Según fuentes de la farmacéutica, la medicina que nació por pura casualidad en un laboratorio de Sandwich (Kent), cuando los voluntarios de un ensayo clínico para un producto que debía combatir la presión arterial alta comenzaron a informar de un número inusitado de erecciones, seguirá vendiéndose en farmacias y serán sus titulares los responsables de evaluar si el peticionario es apto o no para administrarse el tratamiento.

La empresa también ha explicado que un 'pack' de cuatro comprimidos de Viagra costará 22,26 euros y 38,97 el de ocho unidades, y que la decisión servirá para combatir la venta fraudulenta de este tipo de medicamentos en la red, sin ningún tipo de garantía. «Cada año hay casi 24 millones de búsquedas de Viagra en internet.

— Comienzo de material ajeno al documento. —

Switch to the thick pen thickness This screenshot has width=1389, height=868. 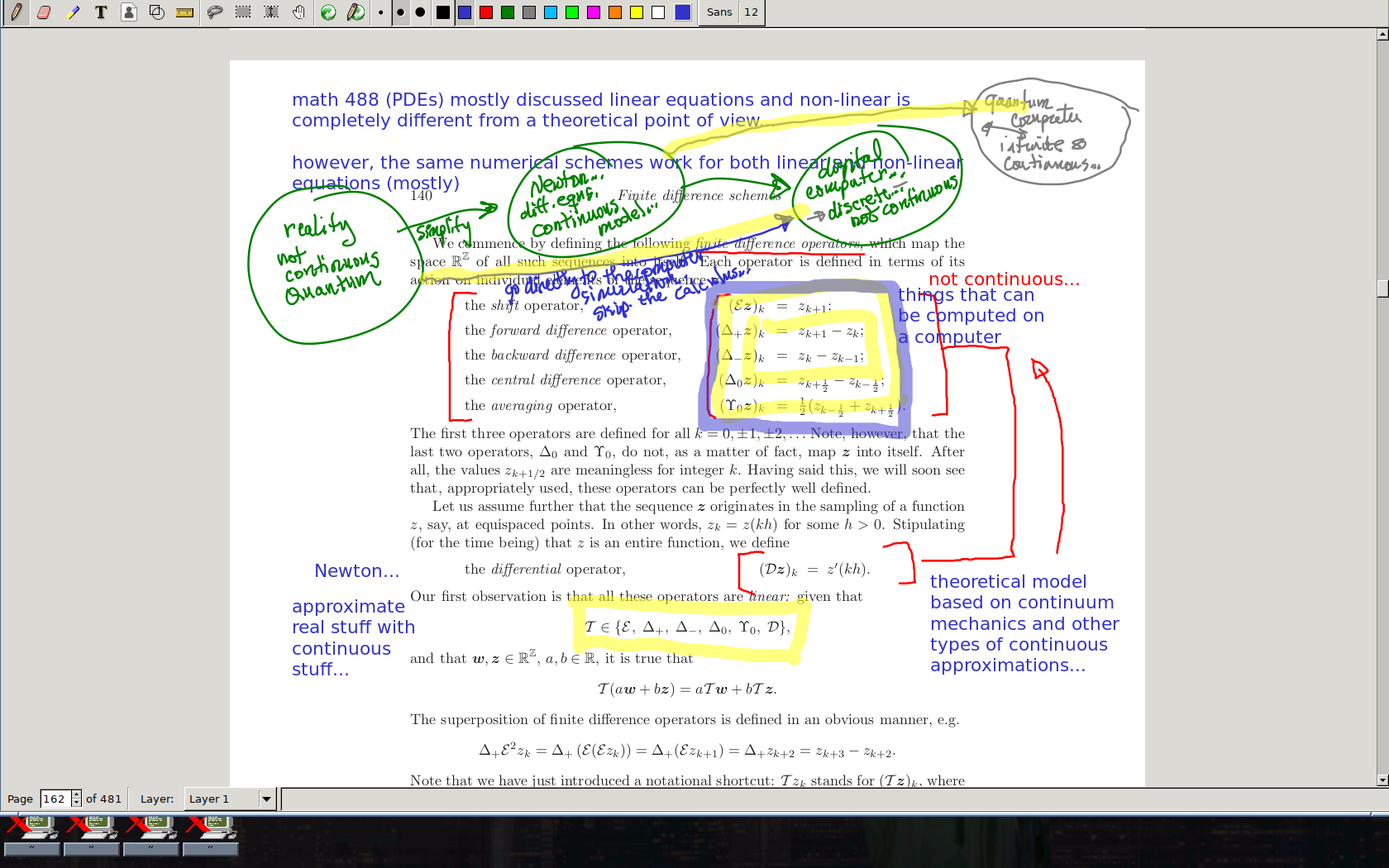[421, 12]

Con esta iniciativa ofrecemos a los pacientes con disfunción eréctil una alternativa legal para comprarlo y combatir la distribución de productos falsos», explicaba el martes Victor Clavelli, director jefe del departamento de Marketing de la Unidad de Negocio de Atención Primaria de la compañía al diario británico 'The Independent'.

Intereses en juego

Aunque nadie pone en duda las buenas intenciones de Pfizer, algunos apuntan a que en la decisión ha tenido mucho que ver el fin de la patente. A mediados de 2013, la farmacéutica perdió la exclusividad (sólo la mantiene en los Estados Unidos hasta 2020) y el Sildenafil -nombre genérico del Viagra- pasó a ser de dominio público.

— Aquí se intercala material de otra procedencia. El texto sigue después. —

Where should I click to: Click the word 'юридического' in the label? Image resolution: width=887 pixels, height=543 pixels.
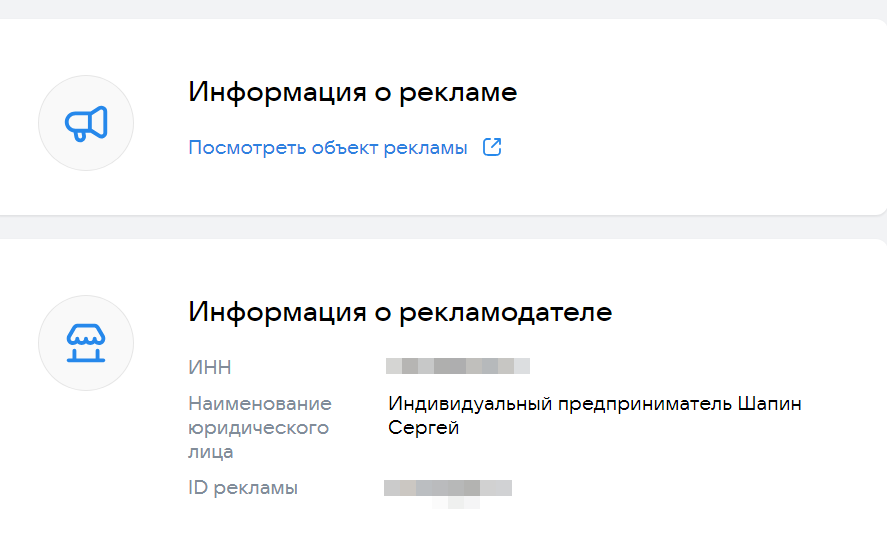pyautogui.click(x=258, y=428)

A finales de los 90, la pastilla que revolucionó la vida sexual de millones de hombres de todo el mundo engordó las arcas de Pfizer de forma meteórica. De hecho, cuando lanzó el medicamento, el precio de las acciones se duplicaron en cuestión de días. Gracias a las campañas de promoción, que incluyeron apariciones del mismísimo Pelé, la impotencia masculina perdió parte de su estigma y las píldoras azules se convirtieron en una máquina de hacer dinero: más de un millón de euros anuales. Con esos números sobre la mesa, es fácil entender por qué las farmacéuticas, una vez se levantó la veda, se lanzaron a comercializar genéricos como alma que lleva el diablo.

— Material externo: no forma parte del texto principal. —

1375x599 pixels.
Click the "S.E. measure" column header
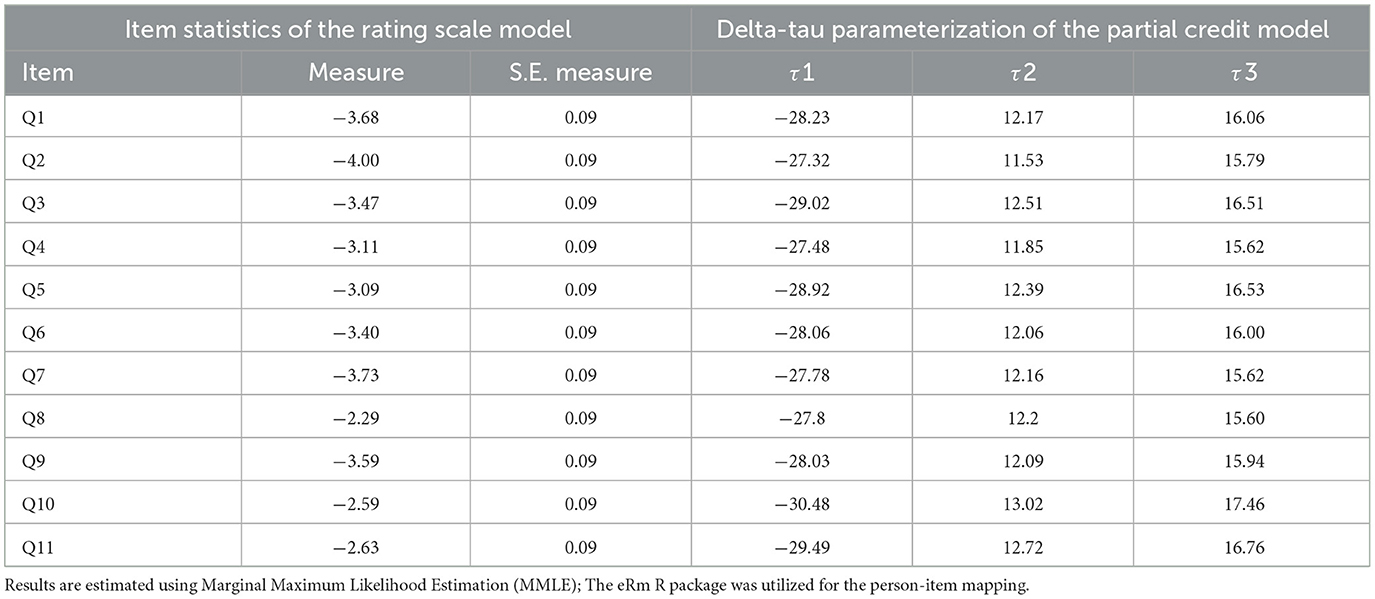pyautogui.click(x=580, y=73)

En cualquier caso, la determinación de Pfizer y la Agencia Reguladora de Medicamentos y Productos Sanitarios británica de facilitar el acceso a la Viagra llega rodeada de cierta polémica. Mientras la Administración defiende que la decisión se ha tomado después de una concienzuda evaluación, el asesoramiento de la Comisión de Medicamentos Humanos y una consulta pública efectuada principios de este año, algunos médicos y psicólogos alertan de que las famosas pastillas se han convertido en una droga que alienta a sus consumidores a descuidar los problemas mentales o fisiológicos subyacentes que pueden causar impotencia. Lo que nadie pone en duda es que muchos hombres evitan ir al médico y buscan en sitios web ilegales algo que les ponga contentos. Si solo en Gran Bretaña se expenden alrededor de seis millones de pastillas de Viagra al año, es fácil imaginar cuántos tomarán su dosis sin haber pasado antes por el médico de cabecera.